Trent Kalamack’s secretary Sara Jane has tearfully reported that her fiancé is missing. Rachel feels that she owes Sara Jane for what she did for Rachel in the previous book and agrees to investigate. Dan is witch and Captain Edden believes that he was murdered by a notorious serial killer who is targeting lay line witches. Edden’s primary suspect is Dr. Anders because many of the victims were on her classes and he offers Rachel a chance to go into the Anders’ class undercover. However, Rachel is convinced that Kalamack is behind the killings but she agrees to take the class despite the fact that when she took it the first time, also under Dr. Anders, she failed it. To say the least, Anders doesn’t want Rachel in her class.

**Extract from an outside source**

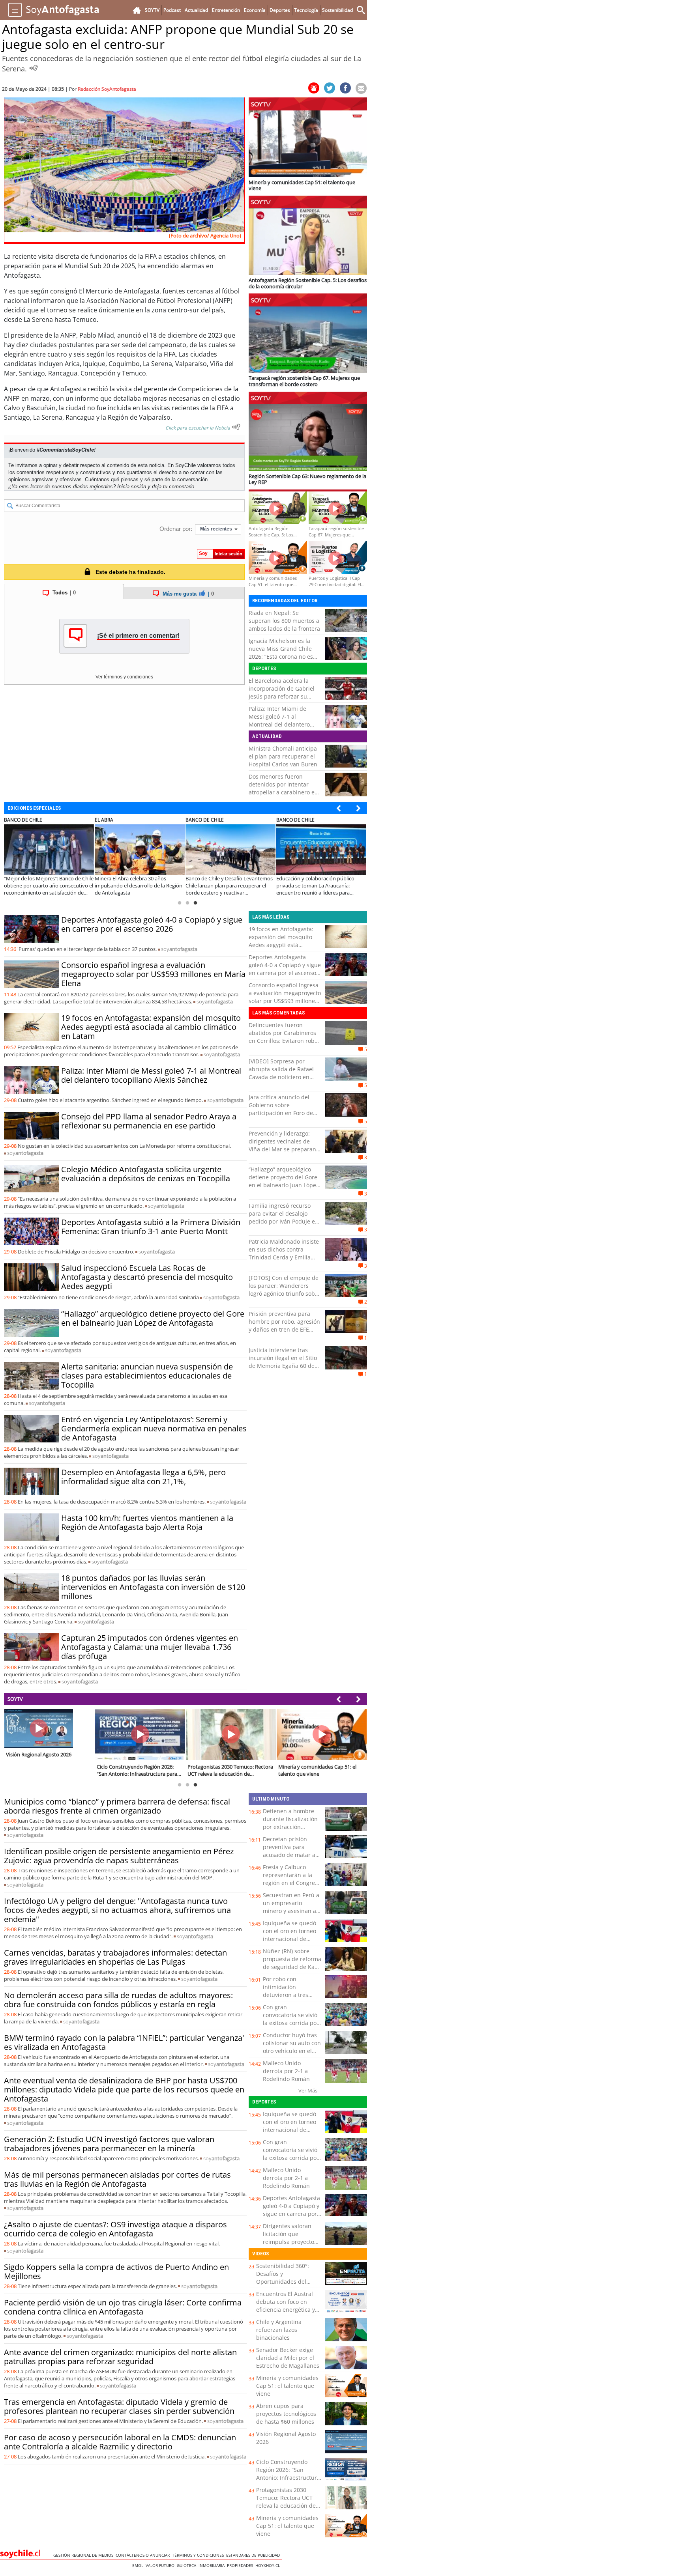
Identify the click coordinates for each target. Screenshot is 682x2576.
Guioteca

Rachel’s roommate, the living vamp Ivy, is horrified that Rachel agreed to work a case that’s connected to Kalamack. However, something else is also bothering the normally cool and level-headed Ivy. To make matters worse, Rachel finds out that her human boyfriend Nick seems to be dabbling into summoning demons. Also, she has trouble getting around because one of her spell went awry in a bus last year and the bus drivers are trying to avoid her. She doesn’t own a car.

I rather enjoy Rachel’s circle of friends: Ivy, Jenks, Nick, and even captain Edden and agent Glenn. They are all distinct from each other and rather dysfunctional as a group. Ivy is an upper class vampire who is “slumming” with Rachel and this time we come to see quite a bit more about her decision to leave I.S. and to stay with Rachel. The pixie Jenks is a very entertaining character: curious, loudmouthed, opinionated, and yet fiercely protective of his own. His clouds of children are also entertaining.

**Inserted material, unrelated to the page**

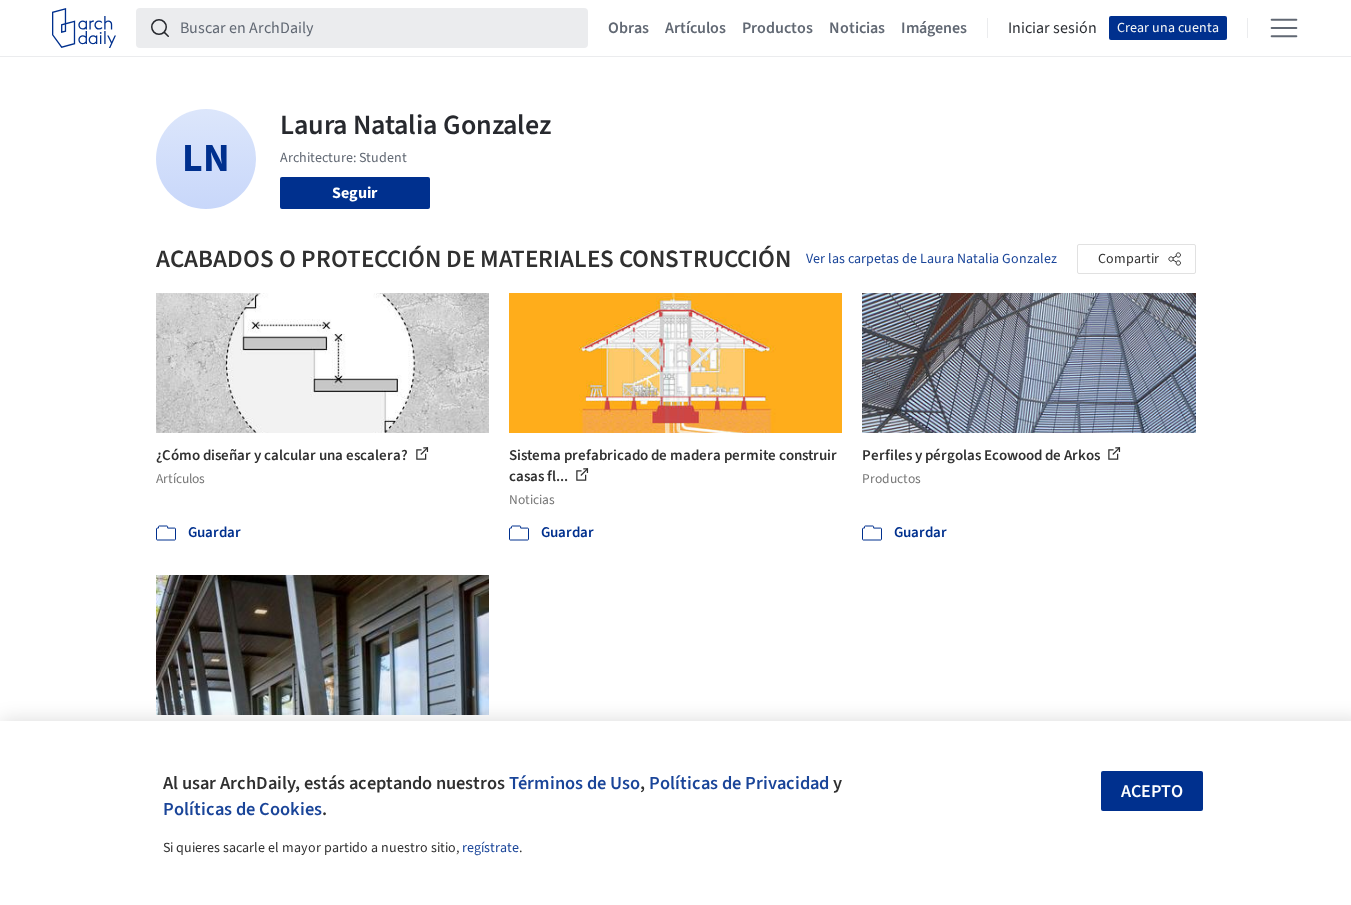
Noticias (857, 28)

We also get more info about the lay line magic when Rachel is forced to use more of it. Dr. Anders requires her to have a familiar so that she can continue the class and so she has to find a way to bind one to her. The demon which was seen in the previous book has a large part to play in this book as well. I guess I have to admit that I’m a bit frustrated with how little Rachel seems to know about magic which is supposed to be her specialty. She mostly muddles through with luck and guessing.

The plot flows out more smoothly this time than in the previous book, Dead Witch Walking. However, it still somewhat relies on characters doing stupid thing such as not listening to others or doing something in the heat of anger. Rachel is quite impatient and not subtle at all. Still, it strikes me a bit odd that she would be so impatient to arrest Kalamack that she would ignore proper procedure which might lead to Kalamack not being sentenced even if he was arrested.

There’s also a change in the mood in the last part of the book which I found a little jarring. The start and the middle feel to me quite light hearted. Then, near the end the stakes are raised dramatically and the mood becomes much darker. At the end, Rachel is in even more trouble than when she started and her circle of friends will probably not trust each other as much as before. I have mixed feelings about it but I’m curious to see what happens next.

Oh, there’s one sex scene in the book but it’s relevant to the characters and the plot.